Do I truly need one?
When you buy a commercial property for investment or for your company premises it takes a whole lot of planning and work. Commercial lending policies are not as clear cut as they are in residential financing so it’s worthwhile browsing broker websites to find an experienced commercial mortgage broker to have on your side.
What are the advantages and what should you look for in a commercial agent?
What makes commercial loans different from home loans?
Unlike a home loan to buy a residential property, commercial loans are not governed by the National Consumer Credit Protection Act 2001 (NCCP Act). That is really a good thing for you as creditors can be more flexible with financing coverage. The trick is trying to figure out what the bank would like to see in an application and wanting to get a reasonable deal.
By visiting a lender directly, many borrowers lose out:
- If you’re in a challenging situation, then the lender will use it as an excuse to overcharge you.
- Should you not know what competitors can provide, they will charge as much as possible.
- If you are a loyal customer with several accounts, they think you are going to be far less likely to leave so that they’ll charge you more!
What do commercial mortgage brokers do?
They will firstly sit down with you and work out what you are trying to attain. The agent will want to understand what type of commercial property you are looking at purchasing, whether it’s an office building, a warehouse, a retail store front or a shopping centre development or a factory. If you are PAYG, you will usually need to provide your latest payslip and a group certificate. If you are self-employed, the broker will have to see your past 2-3 years business and private financials such as tax returns and business activity statements (BAS). Fortunately, there are non-doc solutions available.
After all of this information is provided, the agent can go about searching for a lender that will approve your loan. Where a good commercial mortgage broker actually stands out is in their own abilities to negotiate for a competitive loan term and interest rate. Next, the agent will provide you with an Indicative Funding Proposal (IFP) to confirm the likely terms and conditions of the loan.
If you are happy with the proposal, the agent will arrange for a valuation and submit your mortgage application for acceptance. During the process, they’ll work with your solicitor and accountant and even liaise with your buyer’s representative (if you are using one) to offer you a smooth application process that’s in your best financial interests.
They talk your language
They understand your goals in purchasing a commercial property, whether you are following a solid rental return or your plan is capital gains. They even deal with company owners seeking to get their own premises. They cannot advise on where and when to buy real estate but can help you to achieve your targets.

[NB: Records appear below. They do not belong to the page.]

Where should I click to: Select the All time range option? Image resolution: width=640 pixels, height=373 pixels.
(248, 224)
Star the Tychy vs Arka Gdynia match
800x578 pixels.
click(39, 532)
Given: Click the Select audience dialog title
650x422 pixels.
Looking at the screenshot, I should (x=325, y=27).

They don’t work for the bank
They can compare a variety of lending options from a variety of different banks and second-tier lenders. It is often found that Australia’s non-banks are more competitive than the big banks when it comes to pricing and accepting unusual commercial properties (security types).

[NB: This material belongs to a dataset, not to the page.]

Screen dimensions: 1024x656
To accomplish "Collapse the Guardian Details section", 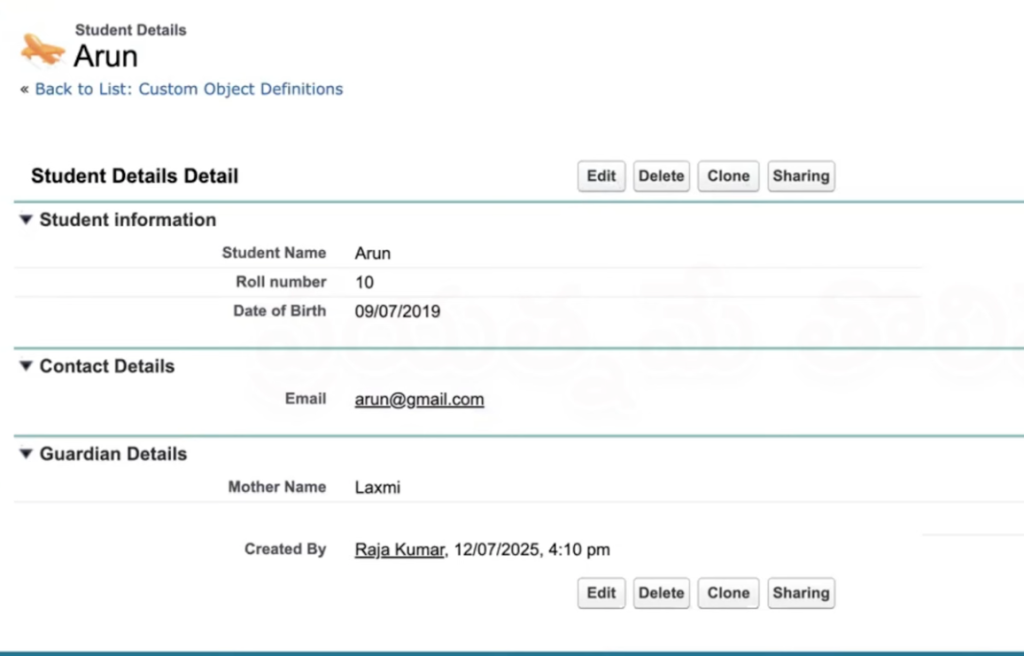I will 24,453.
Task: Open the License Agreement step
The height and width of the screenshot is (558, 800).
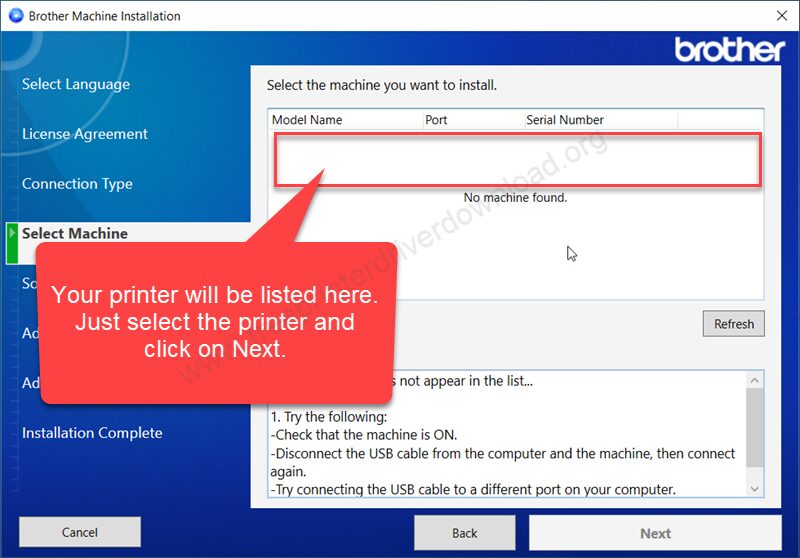Action: (x=85, y=134)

They will negotiate your interest rate and LVR
You should expect to pay an interest rate premium for a commercial property loan but it’s important to see that the speed and the amount you can borrow (your Loan to Value Ratio) are not set in stone. In actuality, banks do not even advertise their prices to the general public. It comes down to a seasoned commercial mortgage broker with the credit skills and connections with the business development managers in the bank to get you a good deal.
They’re experts in credit
Did you know that certain types of commercial properties such as farms and bed and breakfast (B&Bs) can be financed at residential prices? That is much cheaper than commercial prices and you may even get more loan terms. Everything depends on the lender and how agents can package the deal.
They offer a smooth application process
They are with you from application to settlement and beyond. That means less stress for you so you can concentrate on continuing to look at other investment opportunities or, even better, pay attention to your business.
A commercial agent is with you for life
High-end investing requires a commercial mortgage broker that can commit to you for the long haul. They’ll play an integral part in your professional team together with your accountant, commercial buyers representative and your solicitor. In that manner, you can focus on living your own life and getting on with business while the agent focuses on ensuring your loan remains competitive.
What should you look for in a broker?
First thing you should look for is credibility. As a minimum, they should have a Certificate IV in Finance and Mortgage Broking. They should also be an active member of the Fund and Finance Association of Australia (MFAA) or the Finance Broker Association of Australia (FBAA). Second, you’ll want to understand what their experience is. Have a look at their LinkedIn profile and do a little research on the property you are taking a look at buying and be sure they understand what they are talking about.
If they have a Facebook page, check out what the testimonials and opinions say – this cannot be deleted or removed. Any other tertiary qualifications or specialist training they have in commercial broking may also give you more confidence in your decision. Visit different mortgage broker websites to see what’s available and compare what they are each offering.
Lastly, seek out a commercial mortgage broker who is “licensed” or can write loans with a large selection of the major banks, second-tier creditors and customer-owned banks such as credit unions and building societies. Increased choice in creditors means that you have a better chance of getting approval for a well-priced loan that fits your requirements.